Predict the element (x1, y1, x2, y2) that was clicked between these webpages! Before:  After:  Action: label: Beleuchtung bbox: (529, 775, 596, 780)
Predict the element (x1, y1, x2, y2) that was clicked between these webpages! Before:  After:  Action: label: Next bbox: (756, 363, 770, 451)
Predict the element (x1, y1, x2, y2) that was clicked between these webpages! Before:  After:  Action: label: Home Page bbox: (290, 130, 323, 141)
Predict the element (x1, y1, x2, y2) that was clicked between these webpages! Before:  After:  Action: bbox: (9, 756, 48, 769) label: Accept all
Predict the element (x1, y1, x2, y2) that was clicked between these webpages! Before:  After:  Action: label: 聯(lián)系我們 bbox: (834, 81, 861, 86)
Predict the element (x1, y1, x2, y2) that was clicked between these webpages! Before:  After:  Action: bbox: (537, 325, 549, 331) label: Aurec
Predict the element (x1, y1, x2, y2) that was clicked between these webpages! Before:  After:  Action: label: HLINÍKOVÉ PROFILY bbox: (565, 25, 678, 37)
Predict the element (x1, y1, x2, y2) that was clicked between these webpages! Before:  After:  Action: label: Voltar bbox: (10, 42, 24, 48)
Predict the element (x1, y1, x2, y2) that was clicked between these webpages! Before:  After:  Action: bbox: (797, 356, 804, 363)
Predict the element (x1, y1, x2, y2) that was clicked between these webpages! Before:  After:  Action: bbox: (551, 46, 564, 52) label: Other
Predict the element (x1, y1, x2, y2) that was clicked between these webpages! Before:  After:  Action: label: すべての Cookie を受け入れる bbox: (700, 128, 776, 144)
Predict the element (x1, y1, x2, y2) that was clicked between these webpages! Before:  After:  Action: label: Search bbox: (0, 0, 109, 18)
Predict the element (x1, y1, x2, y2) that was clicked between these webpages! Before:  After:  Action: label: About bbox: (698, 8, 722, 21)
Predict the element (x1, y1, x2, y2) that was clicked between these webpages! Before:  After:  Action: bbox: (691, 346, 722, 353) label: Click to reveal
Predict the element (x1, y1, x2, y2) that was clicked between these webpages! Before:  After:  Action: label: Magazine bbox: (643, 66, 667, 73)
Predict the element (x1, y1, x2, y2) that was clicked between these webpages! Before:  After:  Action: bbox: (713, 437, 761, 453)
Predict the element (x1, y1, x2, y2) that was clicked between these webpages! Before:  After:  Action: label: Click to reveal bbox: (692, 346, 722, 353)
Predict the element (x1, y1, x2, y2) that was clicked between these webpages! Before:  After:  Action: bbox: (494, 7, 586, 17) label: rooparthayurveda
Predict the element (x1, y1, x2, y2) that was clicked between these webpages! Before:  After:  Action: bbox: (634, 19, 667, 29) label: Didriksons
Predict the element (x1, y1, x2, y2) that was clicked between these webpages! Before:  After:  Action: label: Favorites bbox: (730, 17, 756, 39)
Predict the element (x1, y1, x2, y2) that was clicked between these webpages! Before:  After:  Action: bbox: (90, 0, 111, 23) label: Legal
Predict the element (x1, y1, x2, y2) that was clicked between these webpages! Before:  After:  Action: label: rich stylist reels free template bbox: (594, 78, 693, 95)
____________________
**TASK DIRECTIONS**: Please copy all of the material above word for word.

**RESULT OF THE EXERCISE**:
Predict the element (x1, y1, x2, y2) that was clicked between these webpages! Before:  After:  Action: label: Beleuchtung bbox: (529, 775, 596, 780)
Predict the element (x1, y1, x2, y2) that was clicked between these webpages! Before:  After:  Action: label: Next bbox: (756, 363, 770, 451)
Predict the element (x1, y1, x2, y2) that was clicked between these webpages! Before:  After:  Action: label: Home Page bbox: (290, 130, 323, 141)
Predict the element (x1, y1, x2, y2) that was clicked between these webpages! Before:  After:  Action: bbox: (9, 756, 48, 769) label: Accept all
Predict the element (x1, y1, x2, y2) that was clicked between these webpages! Before:  After:  Action: label: 聯(lián)系我們 bbox: (834, 81, 861, 86)
Predict the element (x1, y1, x2, y2) that was clicked between these webpages! Before:  After:  Action: bbox: (537, 325, 549, 331) label: Aurec
Predict the element (x1, y1, x2, y2) that was clicked between these webpages! Before:  After:  Action: label: HLINÍKOVÉ PROFILY bbox: (565, 25, 678, 37)
Predict the element (x1, y1, x2, y2) that was clicked between these webpages! Before:  After:  Action: label: Voltar bbox: (10, 42, 24, 48)
Predict the element (x1, y1, x2, y2) that was clicked between these webpages! Before:  After:  Action: bbox: (797, 356, 804, 363)
Predict the element (x1, y1, x2, y2) that was clicked between these webpages! Before:  After:  Action: bbox: (551, 46, 564, 52) label: Other
Predict the element (x1, y1, x2, y2) that was clicked between these webpages! Before:  After:  Action: label: すべての Cookie を受け入れる bbox: (700, 128, 776, 144)
Predict the element (x1, y1, x2, y2) that was clicked between these webpages! Before:  After:  Action: label: Search bbox: (0, 0, 109, 18)
Predict the element (x1, y1, x2, y2) that was clicked between these webpages! Before:  After:  Action: label: About bbox: (698, 8, 722, 21)
Predict the element (x1, y1, x2, y2) that was clicked between these webpages! Before:  After:  Action: bbox: (691, 346, 722, 353) label: Click to reveal
Predict the element (x1, y1, x2, y2) that was clicked between these webpages! Before:  After:  Action: label: Magazine bbox: (643, 66, 667, 73)
Predict the element (x1, y1, x2, y2) that was clicked between these webpages! Before:  After:  Action: bbox: (713, 437, 761, 453)
Predict the element (x1, y1, x2, y2) that was clicked between these webpages! Before:  After:  Action: label: Click to reveal bbox: (692, 346, 722, 353)
Predict the element (x1, y1, x2, y2) that was clicked between these webpages! Before:  After:  Action: bbox: (494, 7, 586, 17) label: rooparthayurveda
Predict the element (x1, y1, x2, y2) that was clicked between these webpages! Before:  After:  Action: bbox: (634, 19, 667, 29) label: Didriksons
Predict the element (x1, y1, x2, y2) that was clicked between these webpages! Before:  After:  Action: label: Favorites bbox: (730, 17, 756, 39)
Predict the element (x1, y1, x2, y2) that was clicked between these webpages! Before:  After:  Action: bbox: (90, 0, 111, 23) label: Legal
Predict the element (x1, y1, x2, y2) that was clicked between these webpages! Before:  After:  Action: label: rich stylist reels free template bbox: (594, 78, 693, 95)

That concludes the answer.